Même si musicalement
1 Douar n’est pas forcément un grand album, il est d’une sincérité absolue et atteint un idéal que s’était fixé l’artiste breton. Un quête que Stivell résume avec ces quelques mots : «
Les frontières sont maintenant déjà fossiles, comme le sont leurs derniers gardiens ».
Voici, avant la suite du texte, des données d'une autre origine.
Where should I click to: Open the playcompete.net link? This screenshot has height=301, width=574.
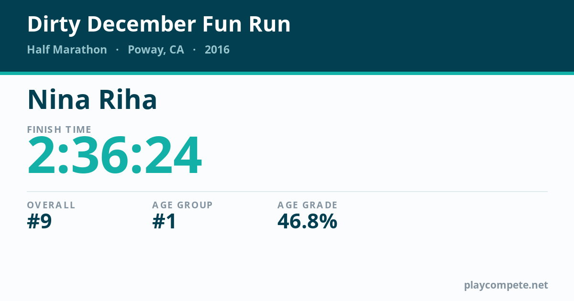click(x=506, y=285)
L’année 2000 marque le retour de Alan Stivell aux sources (après la parenthèse world de 1 Douar) avec cet album très justement nommé Back to Breizh. Un album sincère où l’artiste breton chante son identité et son patrimoine avec beaucoup de talent. Dès « Vers les îles et villes de verre », Stivell rend hommage, avec une énergie bienvenue, à la péninsule armoricaine, la terre de ses grands parents où il regrette de ne pas avoir vécu. Ainsi, après les quelques expérimentations électroniques des albums précédents plus ou moins réussies, Stivell revient à des musiques percutantes et énergiques. Le phrasé et chant de l’artiste sont tout autant réussis et les paroles font mouches. L’artiste breton rêve toujours d’une Bretagne fière de sa culture, de sa langue et de son pays « Rêve ». Il condamne les assoiffés d’argent « Ceux qui sèment la mort », un morceau d’anthologie sur lequel on notera la présence de scratch qui colle parfaitement à l’atmosphère du morceau. Il exhorte les bretons à aller de l’avant sans se soucier de la capitale tentaculaire « Back to Breizh ». De plus, l’album renferme quelques instrumentaux dont seul Stivell a le secret, notamment l’excellent « Rock harp ».
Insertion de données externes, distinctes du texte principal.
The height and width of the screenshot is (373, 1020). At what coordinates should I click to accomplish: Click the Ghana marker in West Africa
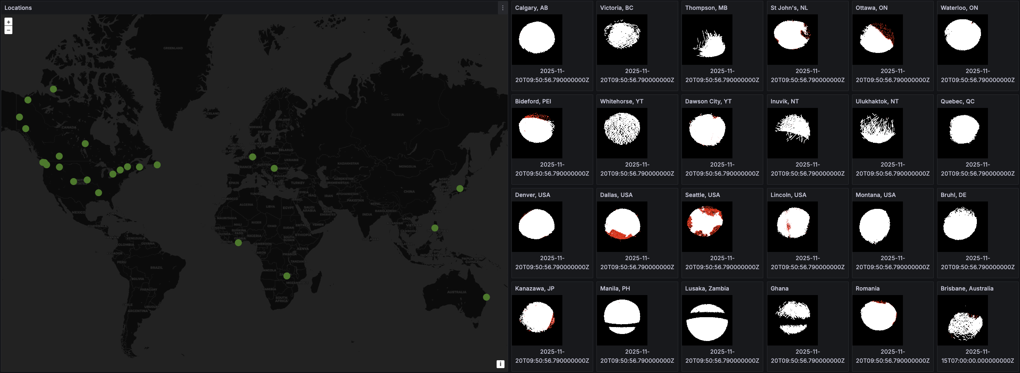tap(238, 243)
L’artiste rendra lui aussi un bel hommage à la mer d’Iroise avec un morceau sobre comme son titre « Iroise ». Enfin, pour être complet, saluons le magnifique « Arvor-you » où une flûte entêtante vient renforcer l’énergie obsédante du titre.
L’album se clôt avec deux grands succès de Stivell, à savoir « Brian Boru » et « Armoricaine (suite) » dans des versions chantées en français. Une façon de les appréhender différemment, leur message devenant compréhensible par un plus grand nombre. Au final, l‘album s’avère très engagé et démontre toute la hargne de notre chanteur breton.
A la lumière du temps, Back to Breizh s’affirme définitivement comme un des meilleurs albums de Alan Stivell, preuve que certains artistes peuvent faire des albums de qualité tout au long de leur carrière.